Earlier this month, Pokémon Go took the augmented reality world by storm, sending throngs of folks into the streets hunting monsters. In his latest article for TheStreet.com John Reese, CEO of Validea, offered his insights on AR, where it’s headed, and the potential opportunities it presents in other industry sectors.

The retail sector and social media space are two areas he highlighted as rife with potential. In fact, several retailers have launched AR apps to make shopping (and buying) easier for their customers. Needless to say, the possibilities for this technology are vast, and Reese identified the following four stocks that could benefit:

  • Gamestop Corp. (GME) is an omnichannel video game retailer.
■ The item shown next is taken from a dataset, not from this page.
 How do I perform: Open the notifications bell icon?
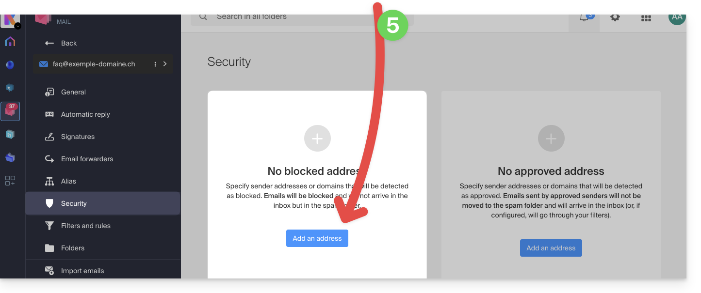pos(584,18)
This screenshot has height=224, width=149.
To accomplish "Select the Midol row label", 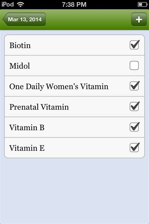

Our Peter Lynch-based model likes the company’s strong revenue base ($9.27 billion) and healthy dividend yield (4.79%). Our Kenneth Fisher stock screen finds GME’s price-to-sales ratio of 0.35 to be exceptional, and the company’s positive free cash flow gets a thumb’s up under our John Neff-based methodology.
  • Facebook Inc. (FB), the social media giant, gets high marks under Validea’s Momentum Investor model given its exemplary quarterly EPS growth (188.89%), and our Martin Zweig model likes the company’s debt-free balance sheet and long-term EPS growth of 129.44%.
  • Verizon Communications Inc. (VZ), a communication, information and entertainment products company, earns a perfect score under our James O’Shaughnessy-based model due to its substantial market cap of $227.74 billion and solid, stable earnings base. Our Joel Greenblatt-based stock screen favors the company’s earnings yield of 9.84% and return-on-total-capital of 36.03%.
  • Apple Inc. (AAPL), the mobile communication and media device behemoth, gets a thumb’s up under our Warren Buffett-based investment strategy given its durable competitive advantage, earnings predictability and higher than average return-on-total-capital (average of 27.6% over the last ten years). Our Peter Lynch-based stock screen likes the price-earnings-to-growth ratio of 0.46 and considers EPS growth of 23.5% to be strong and sustainable.